There are always backstories in horse racing and movies

by Trey Nosrac

Imagine, if you will, the final of the Pennsylvania Sires Stake 3YO Colt Trot. You purchase a program, wager, and wait for the race. It was a fine race. You watched the race and turned the page. Ordinary people, ordinary harness racing fans, will follow this sequence of events.

However, not all people are ordinary. Some members of our harness racing tribe go deeper. They want the complete backstory. They burn to know who originally bought that champion horse, who trained the horse, the deep pedigree, the quirks in the story of this champion horse, the bidding at auction, who prepared the horse, where this winning horse trained, and what obstacles were in its path to the winner’s circle. These people also want to know the details of every other trotter in the race. They are insatiable in their search for the backstory. You may be one of these harness fanatics.

A movie is much the same story. Most people view a film, give it a quick thumbs up or down, and move on. Avid cinephiles are not most people. They want to know — and understand — the whole story. When and where was this movie shot? Who were the writers, producers, screenwriters, sound editors, directors, and cinematographers? What was the funding, the budget, the profitability, the process; and so on.

People who crave backstories may never get to the bottom, but the dive is fascinating.

So it was when I viewed an obscure harness horse racing movie – Eden Valley.

After watching the docudrama, my questions were: How in the hell did this film happen? Who was responsible? What were the creators thinking? Who paid the bills? Who had the original concept? Where was it filmed? How long did the project take? Did anyone pay to see the movie? Often, the backstory of a film is more compelling than the finished product. Every movie, even movies that never are completed, has a backstory. Often, the backstories of film projects are riveting dramas.

The backstory of Eden Valley began in 1968 when a group of film and photography students at London’s Regent Street PolytechnicSchool moved to Tyneside to document cultural, political, and economic life in North East England.

The creators were sometimes known as the Amber Film & Photography Collective but, more often, they were known simply as the Amber Collective. Collective is the keyword. The filmmakers, usually eight members, worked on projects as a group and shared tasks like writing, camera work, editing, pre-and post-production, performing, script doctoring, building sets, and making decisions by committee.

The group of filmmakers attempted to capture working-class life in England using a combination of professional and non-professional actors and crews. Few would have conceived this small band of pioneering filmmakers would evolve into possibly the most successful ‘studio’ — in terms of sheer longevity — in British film history.

It appears the collective made movies under challenging conditions with an arresting display of determination and passion. North East England has hardscrabble sections and rough characters. Although my mother was born and lived in this area, I have never visited.
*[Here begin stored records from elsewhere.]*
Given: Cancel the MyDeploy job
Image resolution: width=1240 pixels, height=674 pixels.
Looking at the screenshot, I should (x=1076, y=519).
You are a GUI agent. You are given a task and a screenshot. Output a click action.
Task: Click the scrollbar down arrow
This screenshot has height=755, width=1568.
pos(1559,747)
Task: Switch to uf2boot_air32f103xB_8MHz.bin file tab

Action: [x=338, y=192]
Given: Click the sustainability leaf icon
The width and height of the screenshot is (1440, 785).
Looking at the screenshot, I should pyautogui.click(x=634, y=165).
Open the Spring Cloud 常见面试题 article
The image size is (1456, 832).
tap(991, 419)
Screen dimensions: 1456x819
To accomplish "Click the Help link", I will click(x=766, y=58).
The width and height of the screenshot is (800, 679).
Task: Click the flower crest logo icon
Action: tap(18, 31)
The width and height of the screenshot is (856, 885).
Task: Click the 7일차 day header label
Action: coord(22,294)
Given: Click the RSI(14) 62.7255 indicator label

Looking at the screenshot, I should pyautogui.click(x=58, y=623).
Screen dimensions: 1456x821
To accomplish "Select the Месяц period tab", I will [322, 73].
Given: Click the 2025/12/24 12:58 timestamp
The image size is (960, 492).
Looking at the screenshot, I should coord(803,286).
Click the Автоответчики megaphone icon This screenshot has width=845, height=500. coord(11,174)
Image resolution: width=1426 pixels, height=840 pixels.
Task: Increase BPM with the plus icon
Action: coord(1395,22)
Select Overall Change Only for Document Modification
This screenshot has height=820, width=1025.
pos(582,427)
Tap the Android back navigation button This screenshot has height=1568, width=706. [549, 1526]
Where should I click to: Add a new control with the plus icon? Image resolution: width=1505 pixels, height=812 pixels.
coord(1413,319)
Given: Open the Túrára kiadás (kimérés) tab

Eden Valley was my first window into what life was like there. Discovering that this area had a tradition of harness horse racing and that someone took the time and effort to document the sport in a film was astonishing.

But again, who, how, why, and when did a film on harness racing happen?

Seventeen years after their humble beginnings, Amber Films, still alive and kicking, released Seacoal, a full-length docudrama film about the harsh industrialized beach of Lynemouth, Northumberland, the coal collectors, and the residents of the Lynemouth traveler’s camp. Seacoal was the product of two years of working and living alongside the locals. For a short sample of this film, click here.

The Amber Collective became very immersive with its subjects in each film. They bought a fishing boat for Fading Light, a movie about fishing in this area. While working on Seacoal, the members of the Amber team lived on the site to embed themselves with the people they wanted to film. During the making of Seacoal, the Amber collective met the Laidler family, a traveling dynasty with a passion for horses and the sport of harness racing.

The Amber crew caught the harness racing bug from the Laidlers. Amber collaborator Brian Hogg was especially afflicted with the passion for harness racing. The harness racing seed took root as the subject of a possible film project for the collective and demonstrates that one never knows where a potential harness racing fan lurks.

Over time, the basic plot of Eden Valley emerged, with Hogg taking the central role of Hoggy. The Laidler family showed the Amber team the basics of harness racing and appeared in the film. Almost a decade later, Eden Valley was a finished film that gives a realistic slice of life and an era in time for a segment of our sport. The film will stand for time without end.